KSAL became an affiliate of the NBC Blue Network, carrying its schedule of dramas, comedies, news and sports. The Blue Network later became the ABC Radio Network. When network programming moved to television, KSAL switched to a full service, middle of the road format, with popular adult music, news and sports. Through the 1970s, 1980s and 1990s, KSAL stayed with ABC as an ABC Information Network affiliate.

===Personalities===
One of KSAL's first personalities was Ken Jennison.
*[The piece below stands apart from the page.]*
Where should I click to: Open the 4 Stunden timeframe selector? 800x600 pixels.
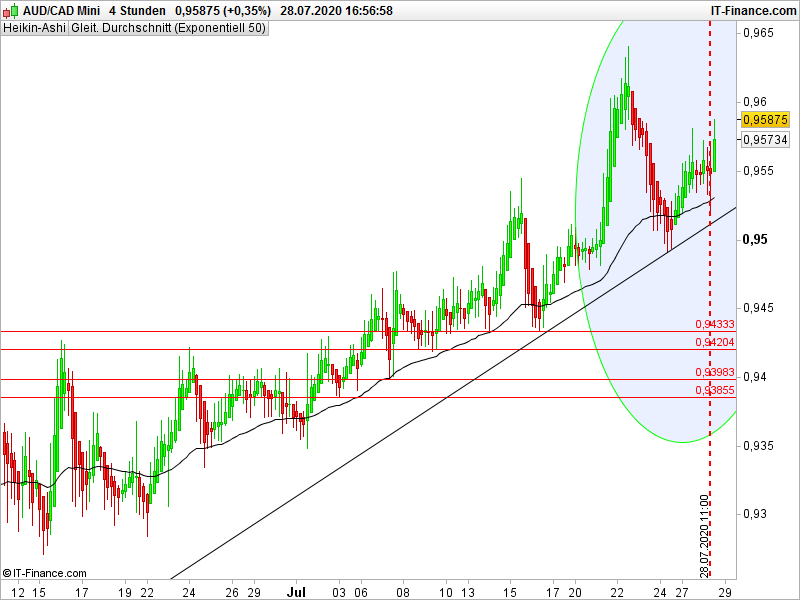[x=127, y=11]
He started his professional radio career (after four years at Kansas State University) in 1949. He began as a copywriter, putting together daily "logbooks" that tracked each day's broadcast from the moment the station went on the air at 6 a.m. to when it signed off with the "Star-Spangled Banner" at midnight.

"Everything was written down -- programs, commercials, introductions, music selection -- everything was in that book," Jennison said. "It would be given to the announcer, and he would follow it exactly. If you had a news break at 3 p.m., you had to time it out right."
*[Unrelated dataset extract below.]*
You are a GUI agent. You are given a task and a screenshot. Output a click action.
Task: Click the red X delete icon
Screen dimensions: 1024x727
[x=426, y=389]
In the early 1960s, tape was introduced. Announcements and commercials would be prerecorded on cassette tapes, Jennison said, and that took some of the pressure off disc jockeys.

Live music also was a staple in the early days of radio. A popular program of the 1960s was the Sonny Slater show, which featured musicians playing live at the studio at noon on Saturdays. Live music programs didn't last long on local radio. "It was difficult to fill up a program with live music all the time," Jennison said.

===Adding an FM station===
In May 1974, KSAL added an FM station at 93.7 MHz. Its call letters were KYEZ, with the EZ standing for easy listening music. That station also joined ABC as an ABC-FM News affiliate. Much of its original programming was automated quarter hour sweeps of beautiful music. Today it is a country music station.

In the 1980s, KSAL was the only radio station in the area that had its own color weather radar that could help predict when thunderstorms were entering a certain area.

===Switch to news-talk===
As music listening moved to the FM dial in the 1980s and 1990s, KSAL began airing more talk programming, in addition to music. In April 1994, music programming on KSAL ended and the station format was changed into news-talk.

KSAL also concentrates on local high school and regional sports. In addition to area high school football and other sports coverage, KSAL is the network affiliate for Kansas State University sports and Kansas City Royals baseball for the Salina area.

==Former hosts==
- Jim Rose, Ken Jennison, Rick Mach, Greg Martin, George Pyle, Dan Robins, Bob Sheldon, Bob Davis, Brian Collins, Tom Mulligan, Jeff Comfort, Sonny Slater, Larry Mohlenbrink, J. Steven Smethers, Phil (Grossardt) Ross, Jim Robertson, Bruce Steinbrock, Don (Schwartz) Bradley, Steve Kohl and Clarke Sanders.

Despite rumors to the contrary, ABC news commentator Paul Harvey was never employed by KSAL. He was station manager for KFBI, which had remote studios on the second floor of the Fox-Watson Theatre in Salina in the mid-late 1930s.